Start Page

All of this confirms why forwarding should require approval of the forwarding system's system manager, a feature which SM and possibly all other products lack.
I did not follow your notation completely, so I will rewrite it as:
user1@domain1 sends to user2@domain2 forwards to user3@domain3
but user3@domain3 is invalid.
Your server is harmed multiple ways by this mistake. Domain3 perceives your message as a directory harvesting attack. If the volume is non-trivial, domain3 may also perceive you as a DoS attack. If the bounce is delivered, User1@Domain cannot possibly make sense of a message that says "Your message to user3@domain3 cannot be delivered", because he never sent a message to users3@domain3. But you said that the bounce is not delivered, possibly because SM does not handle this unusual situation perfectly, so now Domain1 has raised your risk score.

End Page
Start Records shown

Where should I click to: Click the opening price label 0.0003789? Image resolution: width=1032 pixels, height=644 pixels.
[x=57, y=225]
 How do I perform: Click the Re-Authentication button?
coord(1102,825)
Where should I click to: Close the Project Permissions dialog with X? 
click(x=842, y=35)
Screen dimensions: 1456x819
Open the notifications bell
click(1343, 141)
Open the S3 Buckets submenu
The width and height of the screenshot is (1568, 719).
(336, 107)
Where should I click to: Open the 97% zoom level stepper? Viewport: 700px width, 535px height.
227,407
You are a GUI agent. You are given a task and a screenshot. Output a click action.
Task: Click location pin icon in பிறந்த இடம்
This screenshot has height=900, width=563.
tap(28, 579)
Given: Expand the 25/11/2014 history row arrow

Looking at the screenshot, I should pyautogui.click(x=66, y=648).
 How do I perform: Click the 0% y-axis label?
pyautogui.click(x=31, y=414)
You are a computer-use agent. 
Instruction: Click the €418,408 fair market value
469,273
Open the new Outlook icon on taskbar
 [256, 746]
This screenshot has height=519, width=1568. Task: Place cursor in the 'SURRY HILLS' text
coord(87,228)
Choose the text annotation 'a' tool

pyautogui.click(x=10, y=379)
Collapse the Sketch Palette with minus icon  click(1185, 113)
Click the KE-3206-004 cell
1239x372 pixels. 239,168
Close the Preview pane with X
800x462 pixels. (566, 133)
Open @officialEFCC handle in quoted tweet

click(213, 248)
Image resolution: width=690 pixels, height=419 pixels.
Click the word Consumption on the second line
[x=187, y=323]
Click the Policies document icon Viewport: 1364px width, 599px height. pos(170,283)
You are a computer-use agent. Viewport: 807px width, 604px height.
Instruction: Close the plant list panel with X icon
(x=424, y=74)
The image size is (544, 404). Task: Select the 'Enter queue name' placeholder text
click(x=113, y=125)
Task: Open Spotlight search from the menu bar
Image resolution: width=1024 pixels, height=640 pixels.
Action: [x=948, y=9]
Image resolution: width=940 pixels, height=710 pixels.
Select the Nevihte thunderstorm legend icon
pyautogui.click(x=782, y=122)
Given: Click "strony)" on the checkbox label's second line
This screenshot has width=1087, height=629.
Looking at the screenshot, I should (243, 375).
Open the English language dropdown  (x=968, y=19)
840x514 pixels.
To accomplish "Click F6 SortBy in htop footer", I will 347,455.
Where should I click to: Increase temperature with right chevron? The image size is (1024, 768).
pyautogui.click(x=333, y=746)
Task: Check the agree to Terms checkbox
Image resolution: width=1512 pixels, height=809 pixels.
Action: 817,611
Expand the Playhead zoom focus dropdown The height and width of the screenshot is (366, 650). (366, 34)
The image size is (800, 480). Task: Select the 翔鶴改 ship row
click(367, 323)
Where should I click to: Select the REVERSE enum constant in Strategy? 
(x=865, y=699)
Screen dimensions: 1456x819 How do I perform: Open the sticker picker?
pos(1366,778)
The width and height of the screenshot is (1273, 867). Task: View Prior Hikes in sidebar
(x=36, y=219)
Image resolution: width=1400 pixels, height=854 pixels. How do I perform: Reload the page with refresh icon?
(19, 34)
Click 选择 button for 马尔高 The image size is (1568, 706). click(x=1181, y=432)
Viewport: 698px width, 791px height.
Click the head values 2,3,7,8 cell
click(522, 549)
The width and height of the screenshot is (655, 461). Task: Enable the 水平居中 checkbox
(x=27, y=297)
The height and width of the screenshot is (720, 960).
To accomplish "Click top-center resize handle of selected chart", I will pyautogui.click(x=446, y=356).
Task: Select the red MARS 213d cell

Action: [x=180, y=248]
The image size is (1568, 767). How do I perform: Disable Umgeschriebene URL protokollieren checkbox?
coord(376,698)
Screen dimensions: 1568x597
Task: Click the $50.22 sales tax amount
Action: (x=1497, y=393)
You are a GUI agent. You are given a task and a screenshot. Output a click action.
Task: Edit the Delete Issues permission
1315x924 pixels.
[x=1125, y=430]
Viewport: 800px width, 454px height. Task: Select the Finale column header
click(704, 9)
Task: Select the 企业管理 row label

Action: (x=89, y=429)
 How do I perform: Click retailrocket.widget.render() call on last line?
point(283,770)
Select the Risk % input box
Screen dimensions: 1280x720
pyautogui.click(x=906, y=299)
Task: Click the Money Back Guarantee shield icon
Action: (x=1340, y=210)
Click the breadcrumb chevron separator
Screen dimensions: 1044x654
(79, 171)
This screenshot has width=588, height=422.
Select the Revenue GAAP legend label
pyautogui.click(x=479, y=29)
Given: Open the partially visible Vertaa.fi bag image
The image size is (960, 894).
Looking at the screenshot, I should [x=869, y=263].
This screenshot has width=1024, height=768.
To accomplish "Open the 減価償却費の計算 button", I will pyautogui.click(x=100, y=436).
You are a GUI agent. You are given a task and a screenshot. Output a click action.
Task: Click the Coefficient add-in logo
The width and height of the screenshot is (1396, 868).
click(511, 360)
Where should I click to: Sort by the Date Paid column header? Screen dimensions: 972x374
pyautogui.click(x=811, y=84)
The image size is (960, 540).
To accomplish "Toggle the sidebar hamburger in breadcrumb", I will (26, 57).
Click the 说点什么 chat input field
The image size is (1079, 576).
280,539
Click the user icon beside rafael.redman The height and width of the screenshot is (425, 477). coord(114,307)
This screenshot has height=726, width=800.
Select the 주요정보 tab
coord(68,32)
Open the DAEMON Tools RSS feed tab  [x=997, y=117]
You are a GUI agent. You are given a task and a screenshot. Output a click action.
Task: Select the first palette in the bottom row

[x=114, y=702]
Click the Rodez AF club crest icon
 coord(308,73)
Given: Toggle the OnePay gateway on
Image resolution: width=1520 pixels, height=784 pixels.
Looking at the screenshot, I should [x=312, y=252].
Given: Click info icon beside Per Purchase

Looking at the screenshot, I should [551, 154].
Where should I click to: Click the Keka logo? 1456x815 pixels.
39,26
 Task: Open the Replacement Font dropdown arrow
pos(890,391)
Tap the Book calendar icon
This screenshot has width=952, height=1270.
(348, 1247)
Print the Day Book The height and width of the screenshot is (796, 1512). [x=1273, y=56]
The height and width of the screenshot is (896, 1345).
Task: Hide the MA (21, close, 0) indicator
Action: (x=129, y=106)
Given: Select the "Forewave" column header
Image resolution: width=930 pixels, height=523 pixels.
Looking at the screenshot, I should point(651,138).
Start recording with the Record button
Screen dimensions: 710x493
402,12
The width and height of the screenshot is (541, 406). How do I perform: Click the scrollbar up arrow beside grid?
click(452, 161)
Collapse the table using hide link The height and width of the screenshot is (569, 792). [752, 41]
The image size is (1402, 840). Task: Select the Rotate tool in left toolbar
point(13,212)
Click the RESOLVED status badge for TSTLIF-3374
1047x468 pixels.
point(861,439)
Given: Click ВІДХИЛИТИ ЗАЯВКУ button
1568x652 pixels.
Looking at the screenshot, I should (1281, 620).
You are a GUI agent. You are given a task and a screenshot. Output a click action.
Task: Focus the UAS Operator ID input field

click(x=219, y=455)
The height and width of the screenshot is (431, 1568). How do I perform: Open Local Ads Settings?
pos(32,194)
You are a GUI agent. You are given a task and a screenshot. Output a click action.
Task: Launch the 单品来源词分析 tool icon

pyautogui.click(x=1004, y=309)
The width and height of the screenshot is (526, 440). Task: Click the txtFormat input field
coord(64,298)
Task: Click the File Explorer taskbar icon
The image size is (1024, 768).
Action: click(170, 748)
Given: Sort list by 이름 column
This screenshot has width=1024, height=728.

End Records shown

What you need to do ▸
a) In the passage on email forwarding, how does domain3 perceive the forwarded message sent to the invalid address?
b) Extend the passage on email forwarding beyond its final sentence.

Solved problems ▸
a) Domain3 perceives it as a directory harvesting attack.

b)
Now imagine that User3@Domain3 does exist, but it is incorrect because of a typo when the forwarding rule was created. User3@Domain3 complains to his admin and causes your server and domain to be blocked by his organization, and maybe your server and domain ends up on the SpamHaus block list. Now all of your domains are having delivery problems to multiple destinations, and you have no idea how you got blacklisted in the first place.
Or maybe User2 is forwarding to his personal account, where company secrets and privacy-regulated data become exposed to Google's email sniffing engine.
Or maybe User2 is malicious or compromised), so his forwarding rule is exfiltrating data to an external entity.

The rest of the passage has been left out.